[web] implement cross origin resource sharing (CORS) (closes #2491768)
authorNicolas Chauvat <nicolas.chauvat@logilab.fr>
Fri, 14 Mar 2014 11:20:53 +0100
changeset 9571 aaf83cc07eed
parent 9570 14452b344d19
child 9572 73b2410bdadc
[web] implement cross origin resource sharing (CORS) (closes #2491768) Partial implementation that is enough to get started but leaves out some of the advanced features like caching and non-simple methods and headers.
doc/3.19.rst
doc/book/en/admin/instance-config.rst
web/application.py
web/cors.py
web/http_headers.py
web/test/unittest_http.py
web/webconfig.py
--- a/doc/3.19.rst	Wed Mar 12 16:02:44 2014 +0100
+++ b/doc/3.19.rst	Fri Mar 14 11:20:53 2014 +0100
@@ -1,6 +1,13 @@
 What's new in CubicWeb 3.19?
 ============================
 
+New functionalities
+--------------------
+
+* implement Cross Origin Resource Sharing (CORS)
+  (see `#2491768 <http://www.cubicweb.org/2491768>`_)
+
+
 Behaviour Changes
 -----------------
 
--- a/doc/book/en/admin/instance-config.rst	Wed Mar 12 16:02:44 2014 +0100
+++ b/doc/book/en/admin/instance-config.rst	Fri Mar 14 11:20:53 2014 +0100
@@ -189,3 +189,38 @@
 :`navigation.combobox-limit`:
     number of entities unrelated to show up on the drop-down lists of
     the sight on an editing entity view
+
+Cross-Origin Resource Sharing
+-----------------------------
+
+CubicWeb provides some support for the CORS_ protocol.

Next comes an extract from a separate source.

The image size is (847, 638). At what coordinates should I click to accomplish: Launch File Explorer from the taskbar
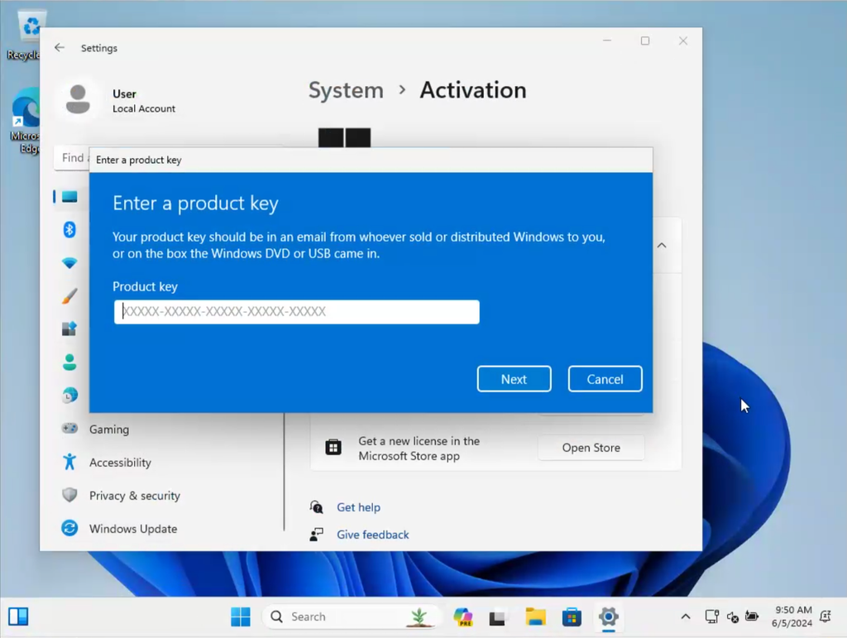(535, 617)
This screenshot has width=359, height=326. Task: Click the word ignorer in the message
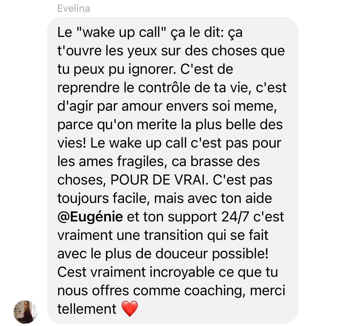pyautogui.click(x=152, y=70)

For now, the
+provided implementation only deals with access to a CubicWeb instance
+as a whole. Support for a finer granularity may be considered in the
+future.
+
+Specificities of the provided implementation:
+
+- ``Access-Control-Allow-Credentials`` is always true
+- ``Access-Control-Allow-Origin`` header in response will never be
+  ``*``
+- ``Access-Control-Expose-Headers`` can be configured globally (see below)
+- ``Access-Control-Max-Age`` can be configured globally (see below)
+- ``Access-Control-Allow-Methods`` can be configured globally (see below)
+- ``Access-Control-Allow-Headers`` can be configured globally (see below)
+
+
+A few parameters can be set to configure the CORS_ capabilities of CubicWeb.
+
+.. _CORS: http://www.w3.org/TR/cors/
+
+:`access-control-allow-origin`:
+   comma-separated list of allowed origin domains or "*" for any domain
+:`access-control-allow-methods`:
+   comma-separated list of allowed HTTP methods
+:`access-control-max-age`:
+   maximum age of cross-origin resource sharing (in seconds)
+:`access-control-allow-headers`:
+   comma-separated list of allowed HTTP custom headers (used in simple requests)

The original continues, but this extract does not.